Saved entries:
______

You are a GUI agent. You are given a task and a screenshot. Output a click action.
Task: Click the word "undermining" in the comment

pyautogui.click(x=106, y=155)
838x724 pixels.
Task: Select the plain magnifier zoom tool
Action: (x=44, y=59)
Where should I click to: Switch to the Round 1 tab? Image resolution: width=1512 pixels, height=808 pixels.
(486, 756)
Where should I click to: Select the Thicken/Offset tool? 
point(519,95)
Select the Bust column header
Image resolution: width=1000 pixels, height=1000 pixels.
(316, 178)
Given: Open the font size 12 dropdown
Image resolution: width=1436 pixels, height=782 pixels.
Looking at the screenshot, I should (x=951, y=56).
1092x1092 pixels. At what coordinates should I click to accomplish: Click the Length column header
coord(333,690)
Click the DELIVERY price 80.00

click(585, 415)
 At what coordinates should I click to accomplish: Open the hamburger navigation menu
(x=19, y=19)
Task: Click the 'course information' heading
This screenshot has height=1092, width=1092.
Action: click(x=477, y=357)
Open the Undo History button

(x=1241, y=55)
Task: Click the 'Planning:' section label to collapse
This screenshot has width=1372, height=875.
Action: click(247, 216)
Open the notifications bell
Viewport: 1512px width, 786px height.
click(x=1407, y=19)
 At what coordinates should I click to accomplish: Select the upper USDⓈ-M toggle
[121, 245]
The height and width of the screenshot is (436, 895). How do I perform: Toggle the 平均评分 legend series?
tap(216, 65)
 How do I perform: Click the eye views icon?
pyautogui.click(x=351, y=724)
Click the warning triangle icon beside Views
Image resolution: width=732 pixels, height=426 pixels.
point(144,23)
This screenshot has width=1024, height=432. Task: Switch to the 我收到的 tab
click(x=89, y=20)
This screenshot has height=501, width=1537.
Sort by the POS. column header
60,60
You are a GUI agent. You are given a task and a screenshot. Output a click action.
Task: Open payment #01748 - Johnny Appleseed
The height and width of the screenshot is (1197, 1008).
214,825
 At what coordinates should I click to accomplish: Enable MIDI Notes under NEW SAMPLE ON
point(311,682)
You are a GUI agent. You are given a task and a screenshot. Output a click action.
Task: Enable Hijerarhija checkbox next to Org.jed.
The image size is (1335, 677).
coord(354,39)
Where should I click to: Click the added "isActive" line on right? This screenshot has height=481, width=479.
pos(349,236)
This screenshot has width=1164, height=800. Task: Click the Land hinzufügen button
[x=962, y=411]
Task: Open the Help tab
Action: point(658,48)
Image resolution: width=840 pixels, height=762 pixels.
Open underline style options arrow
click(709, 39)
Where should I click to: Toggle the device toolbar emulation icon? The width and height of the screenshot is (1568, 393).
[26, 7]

______

__Required work__
Lay out every row above as a Markdown table with the columns No. and Row text, numbering them in order and skipping blank rows.

__Result for this task__
| No. | Row text |
|---|---|
| 1 | You are a GUI agent. You are given a task and a screenshot. Output a click action. |
| 2 | Task: Click the word "undermining" in the comment |
| 3 | pyautogui.click(x=106, y=155) |
| 4 | 838x724 pixels. |
| 5 | Task: Select the plain magnifier zoom tool |
| 6 | Action: (x=44, y=59) |
| 7 | Where should I click to: Switch to the Round 1 tab? Image resolution: width=1512 pixels, height=808 pixels. |
| 8 | (486, 756) |
| 9 | Where should I click to: Select the Thicken/Offset tool?  |
| 10 | point(519,95) |
| 11 | Select the Bust column header |
| 12 | Image resolution: width=1000 pixels, height=1000 pixels. |
| 13 | (316, 178) |
| 14 | Given: Open the font size 12 dropdown |
| 15 | Image resolution: width=1436 pixels, height=782 pixels. |
| 16 | Looking at the screenshot, I should (x=951, y=56). |
| 17 | 1092x1092 pixels. At what coordinates should I click to accomplish: Click the Length column header |
| 18 | coord(333,690) |
| 19 | Click the DELIVERY price 80.00 |
| 20 | click(585, 415) |
| 21 |  At what coordinates should I click to accomplish: Open the hamburger navigation menu |
| 22 | (x=19, y=19) |
| 23 | Task: Click the 'course information' heading |
| 24 | This screenshot has height=1092, width=1092. |
| 25 | Action: click(x=477, y=357) |
| 26 | Open the Undo History button |
| 27 | (x=1241, y=55) |
| 28 | Task: Click the 'Planning:' section label to collapse |
| 29 | This screenshot has width=1372, height=875. |
| 30 | Action: click(247, 216) |
| 31 | Open the notifications bell |
| 32 | Viewport: 1512px width, 786px height. |
| 33 | click(x=1407, y=19) |
| 34 |  At what coordinates should I click to accomplish: Select the upper USDⓈ-M toggle |
| 35 | [121, 245] |
| 36 | The height and width of the screenshot is (436, 895). How do I perform: Toggle the 平均评分 legend series? |
| 37 | tap(216, 65) |
| 38 |  How do I perform: Click the eye views icon? |
| 39 | pyautogui.click(x=351, y=724) |
| 40 | Click the warning triangle icon beside Views |
| 41 | Image resolution: width=732 pixels, height=426 pixels. |
| 42 | point(144,23) |
| 43 | This screenshot has width=1024, height=432. Task: Switch to the 我收到的 tab |
| 44 | click(x=89, y=20) |
| 45 | This screenshot has height=501, width=1537. |
| 46 | Sort by the POS. column header |
| 47 | 60,60 |
| 48 | You are a GUI agent. You are given a task and a screenshot. Output a click action. |
| 49 | Task: Open payment #01748 - Johnny Appleseed |
| 50 | The height and width of the screenshot is (1197, 1008). |
| 51 | 214,825 |
| 52 |  At what coordinates should I click to accomplish: Enable MIDI Notes under NEW SAMPLE ON |
| 53 | point(311,682) |
| 54 | You are a GUI agent. You are given a task and a screenshot. Output a click action. |
| 55 | Task: Enable Hijerarhija checkbox next to Org.jed. |
| 56 | The image size is (1335, 677). |
| 57 | coord(354,39) |
| 58 | Where should I click to: Click the added "isActive" line on right? This screenshot has height=481, width=479. |
| 59 | pos(349,236) |
| 60 | This screenshot has width=1164, height=800. Task: Click the Land hinzufügen button |
| 61 | [x=962, y=411] |
| 62 | Task: Open the Help tab |
| 63 | Action: point(658,48) |
| 64 | Image resolution: width=840 pixels, height=762 pixels. |
| 65 | Open underline style options arrow |
| 66 | click(709, 39) |
| 67 | Where should I click to: Toggle the device toolbar emulation icon? The width and height of the screenshot is (1568, 393). |
| 68 | [26, 7] |